**Work instruction**
Line by line, give the data again exactly as it appears.

*** Available data ***

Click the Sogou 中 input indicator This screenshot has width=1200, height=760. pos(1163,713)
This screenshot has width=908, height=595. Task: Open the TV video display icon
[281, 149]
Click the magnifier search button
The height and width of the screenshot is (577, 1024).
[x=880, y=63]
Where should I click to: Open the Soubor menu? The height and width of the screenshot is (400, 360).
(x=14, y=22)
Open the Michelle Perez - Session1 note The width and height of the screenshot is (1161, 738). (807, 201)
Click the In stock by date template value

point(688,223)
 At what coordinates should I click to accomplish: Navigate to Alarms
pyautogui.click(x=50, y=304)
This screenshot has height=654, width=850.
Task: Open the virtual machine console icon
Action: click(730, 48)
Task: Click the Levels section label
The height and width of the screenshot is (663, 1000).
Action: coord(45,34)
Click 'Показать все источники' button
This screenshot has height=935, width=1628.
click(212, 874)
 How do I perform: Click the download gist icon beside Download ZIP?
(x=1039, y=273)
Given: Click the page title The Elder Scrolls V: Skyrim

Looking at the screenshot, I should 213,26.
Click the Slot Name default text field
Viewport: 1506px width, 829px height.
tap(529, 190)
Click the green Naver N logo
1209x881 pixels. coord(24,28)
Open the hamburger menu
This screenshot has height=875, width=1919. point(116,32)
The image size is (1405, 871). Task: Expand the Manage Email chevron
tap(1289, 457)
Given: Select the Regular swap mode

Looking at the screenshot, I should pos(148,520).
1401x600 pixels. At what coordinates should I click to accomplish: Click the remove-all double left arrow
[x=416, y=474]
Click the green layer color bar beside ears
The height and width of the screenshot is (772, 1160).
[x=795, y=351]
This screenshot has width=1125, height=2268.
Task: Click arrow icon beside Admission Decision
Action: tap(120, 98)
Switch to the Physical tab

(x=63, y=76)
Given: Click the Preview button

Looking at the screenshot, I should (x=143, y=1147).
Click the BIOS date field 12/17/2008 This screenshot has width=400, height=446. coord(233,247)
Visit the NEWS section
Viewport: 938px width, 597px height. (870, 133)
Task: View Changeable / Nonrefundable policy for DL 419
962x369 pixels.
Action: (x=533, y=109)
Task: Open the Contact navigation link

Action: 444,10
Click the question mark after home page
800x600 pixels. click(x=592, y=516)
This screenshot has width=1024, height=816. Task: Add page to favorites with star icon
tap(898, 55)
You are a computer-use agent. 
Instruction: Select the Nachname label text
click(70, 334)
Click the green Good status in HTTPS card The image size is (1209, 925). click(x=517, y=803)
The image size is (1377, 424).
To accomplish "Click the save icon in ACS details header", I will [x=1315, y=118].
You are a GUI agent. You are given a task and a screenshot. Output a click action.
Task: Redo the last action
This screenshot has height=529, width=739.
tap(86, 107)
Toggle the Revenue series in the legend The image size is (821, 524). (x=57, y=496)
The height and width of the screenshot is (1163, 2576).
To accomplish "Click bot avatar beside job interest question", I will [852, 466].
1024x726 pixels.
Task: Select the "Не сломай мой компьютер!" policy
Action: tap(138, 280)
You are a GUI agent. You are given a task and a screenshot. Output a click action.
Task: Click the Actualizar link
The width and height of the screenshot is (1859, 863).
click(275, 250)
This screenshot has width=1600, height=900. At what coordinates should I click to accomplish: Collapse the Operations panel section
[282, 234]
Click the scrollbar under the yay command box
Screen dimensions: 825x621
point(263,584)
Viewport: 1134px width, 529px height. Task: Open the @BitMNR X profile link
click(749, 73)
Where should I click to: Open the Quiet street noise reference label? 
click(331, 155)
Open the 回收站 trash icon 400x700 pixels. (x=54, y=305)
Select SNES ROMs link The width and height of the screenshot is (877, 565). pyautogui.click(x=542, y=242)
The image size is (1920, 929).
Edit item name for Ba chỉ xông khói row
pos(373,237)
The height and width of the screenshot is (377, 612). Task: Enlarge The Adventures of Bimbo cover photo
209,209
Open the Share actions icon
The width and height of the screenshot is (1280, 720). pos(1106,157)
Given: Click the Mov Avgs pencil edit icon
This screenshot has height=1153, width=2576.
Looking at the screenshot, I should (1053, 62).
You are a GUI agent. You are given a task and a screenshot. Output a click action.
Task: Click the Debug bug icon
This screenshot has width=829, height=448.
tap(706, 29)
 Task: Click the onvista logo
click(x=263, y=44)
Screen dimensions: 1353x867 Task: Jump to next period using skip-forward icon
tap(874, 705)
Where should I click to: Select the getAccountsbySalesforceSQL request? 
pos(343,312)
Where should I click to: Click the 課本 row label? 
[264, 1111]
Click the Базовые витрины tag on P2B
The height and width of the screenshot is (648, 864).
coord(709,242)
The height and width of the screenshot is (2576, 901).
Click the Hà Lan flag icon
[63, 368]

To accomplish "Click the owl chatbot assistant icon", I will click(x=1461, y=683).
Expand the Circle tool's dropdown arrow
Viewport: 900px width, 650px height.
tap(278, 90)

*** End of Available data ***

**Answer to the problem**
Click the Sogou 中 input indicator This screenshot has width=1200, height=760. pos(1163,713)
This screenshot has width=908, height=595. Task: Open the TV video display icon
[281, 149]
Click the magnifier search button
The height and width of the screenshot is (577, 1024).
[x=880, y=63]
Where should I click to: Open the Soubor menu? The height and width of the screenshot is (400, 360).
(x=14, y=22)
Open the Michelle Perez - Session1 note The width and height of the screenshot is (1161, 738). (807, 201)
Click the In stock by date template value

point(688,223)
 At what coordinates should I click to accomplish: Navigate to Alarms
pyautogui.click(x=50, y=304)
This screenshot has height=654, width=850.
Task: Open the virtual machine console icon
Action: click(730, 48)
Task: Click the Levels section label
The height and width of the screenshot is (663, 1000).
Action: coord(45,34)
Click 'Показать все источники' button
This screenshot has height=935, width=1628.
click(212, 874)
 How do I perform: Click the download gist icon beside Download ZIP?
(x=1039, y=273)
Given: Click the page title The Elder Scrolls V: Skyrim

Looking at the screenshot, I should 213,26.
Click the Slot Name default text field
Viewport: 1506px width, 829px height.
tap(529, 190)
Click the green Naver N logo
1209x881 pixels. coord(24,28)
Open the hamburger menu
This screenshot has height=875, width=1919. point(116,32)
The image size is (1405, 871). Task: Expand the Manage Email chevron
tap(1289, 457)
Given: Select the Regular swap mode

Looking at the screenshot, I should pos(148,520).
1401x600 pixels. At what coordinates should I click to accomplish: Click the remove-all double left arrow
[x=416, y=474]
Click the green layer color bar beside ears
The height and width of the screenshot is (772, 1160).
[x=795, y=351]
This screenshot has width=1125, height=2268.
Task: Click arrow icon beside Admission Decision
Action: tap(120, 98)
Switch to the Physical tab

(x=63, y=76)
Given: Click the Preview button

Looking at the screenshot, I should (x=143, y=1147).
Click the BIOS date field 12/17/2008 This screenshot has width=400, height=446. coord(233,247)
Visit the NEWS section
Viewport: 938px width, 597px height. (870, 133)
Task: View Changeable / Nonrefundable policy for DL 419
962x369 pixels.
Action: (x=533, y=109)
Task: Open the Contact navigation link

Action: 444,10
Click the question mark after home page
800x600 pixels. click(x=592, y=516)
This screenshot has width=1024, height=816. Task: Add page to favorites with star icon
tap(898, 55)
You are a computer-use agent. 
Instruction: Select the Nachname label text
click(70, 334)
Click the green Good status in HTTPS card The image size is (1209, 925). click(x=517, y=803)
The image size is (1377, 424).
To accomplish "Click the save icon in ACS details header", I will [x=1315, y=118].
You are a GUI agent. You are given a task and a screenshot. Output a click action.
Task: Redo the last action
This screenshot has height=529, width=739.
tap(86, 107)
Toggle the Revenue series in the legend The image size is (821, 524). (x=57, y=496)
The height and width of the screenshot is (1163, 2576).
To accomplish "Click bot avatar beside job interest question", I will [852, 466].
1024x726 pixels.
Task: Select the "Не сломай мой компьютер!" policy
Action: tap(138, 280)
You are a GUI agent. You are given a task and a screenshot. Output a click action.
Task: Click the Actualizar link
The width and height of the screenshot is (1859, 863).
click(275, 250)
This screenshot has width=1600, height=900. At what coordinates should I click to accomplish: Collapse the Operations panel section
[282, 234]
Click the scrollbar under the yay command box
Screen dimensions: 825x621
point(263,584)
Viewport: 1134px width, 529px height. Task: Open the @BitMNR X profile link
click(749, 73)
Where should I click to: Open the Quiet street noise reference label? 
click(331, 155)
Open the 回收站 trash icon 400x700 pixels. (x=54, y=305)
Select SNES ROMs link The width and height of the screenshot is (877, 565). pyautogui.click(x=542, y=242)
The image size is (1920, 929).
Edit item name for Ba chỉ xông khói row
pos(373,237)
The height and width of the screenshot is (377, 612). Task: Enlarge The Adventures of Bimbo cover photo
209,209
Open the Share actions icon
The width and height of the screenshot is (1280, 720). pos(1106,157)
Given: Click the Mov Avgs pencil edit icon
This screenshot has height=1153, width=2576.
Looking at the screenshot, I should (1053, 62).
You are a GUI agent. You are given a task and a screenshot. Output a click action.
Task: Click the Debug bug icon
This screenshot has width=829, height=448.
tap(706, 29)
 Task: Click the onvista logo
click(x=263, y=44)
Screen dimensions: 1353x867 Task: Jump to next period using skip-forward icon
tap(874, 705)
Where should I click to: Select the getAccountsbySalesforceSQL request? 
pos(343,312)
Where should I click to: Click the 課本 row label? 
[264, 1111]
Click the Базовые витрины tag on P2B
The height and width of the screenshot is (648, 864).
coord(709,242)
The height and width of the screenshot is (2576, 901).
Click the Hà Lan flag icon
[63, 368]

To accomplish "Click the owl chatbot assistant icon", I will click(x=1461, y=683).
Expand the Circle tool's dropdown arrow
Viewport: 900px width, 650px height.
tap(278, 90)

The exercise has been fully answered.